Today we come to Mount Sinai, the mountain of God, the mountain upon which God writes up the terms of his covenant with Israel on tablets of stone, and delivers them to the people with whom he wishes to enter into this covenant, this agreement — he is their God and he has high expectations of them: including right from the beginning the insistence that this is an “exclusive contract.” The people are to have nothing to do with any other god or object of worship — nothing on earth or under the earth or in the heavens is to become the object of their adoration, but only God — who openly admits that he is jealous.

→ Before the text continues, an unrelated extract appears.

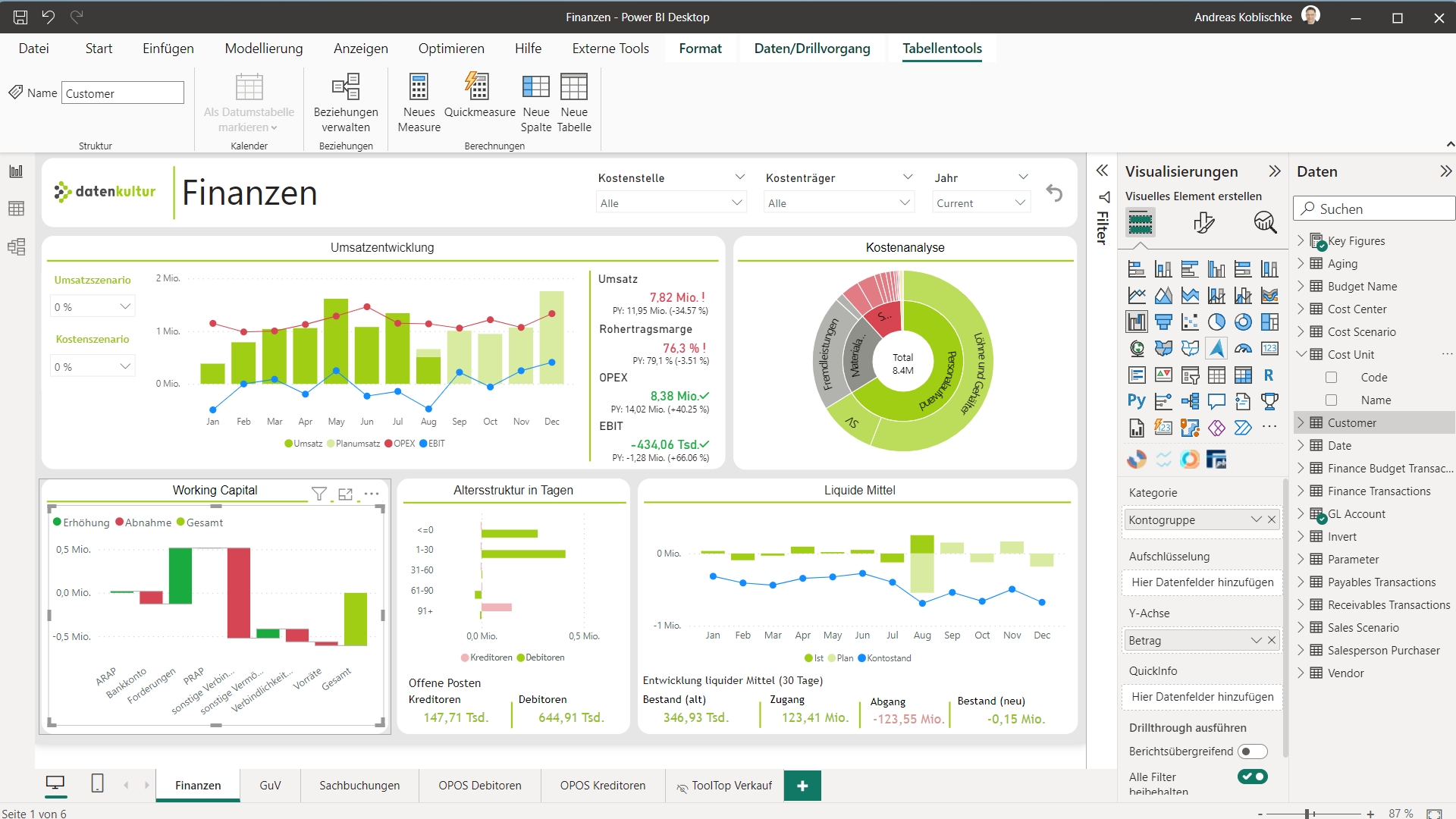
Task: Enable Code checkbox under Cost Unit
Action: [1331, 377]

Jealous as well as faithful — that is important to remember; God does not want the people to worship only him because he needs their worship but because he knows that it is good for them to worship one who will be faithful to them and rescue them when they turn out to be less than faithful themselves. As we know from the rest of the story in Exodus the ink was hardly dry — or I should say rather that the chiseled tablets hardly finished — before the people down in the camp, down at the foot of the mountain, under Aaron’s leadership had made a golden calf and begun to worship it — a dead thing — instead of the living God. And indeed God in his jealousy would have wiped them out had not it been for Moses standing between them and God’s very righteous indignation.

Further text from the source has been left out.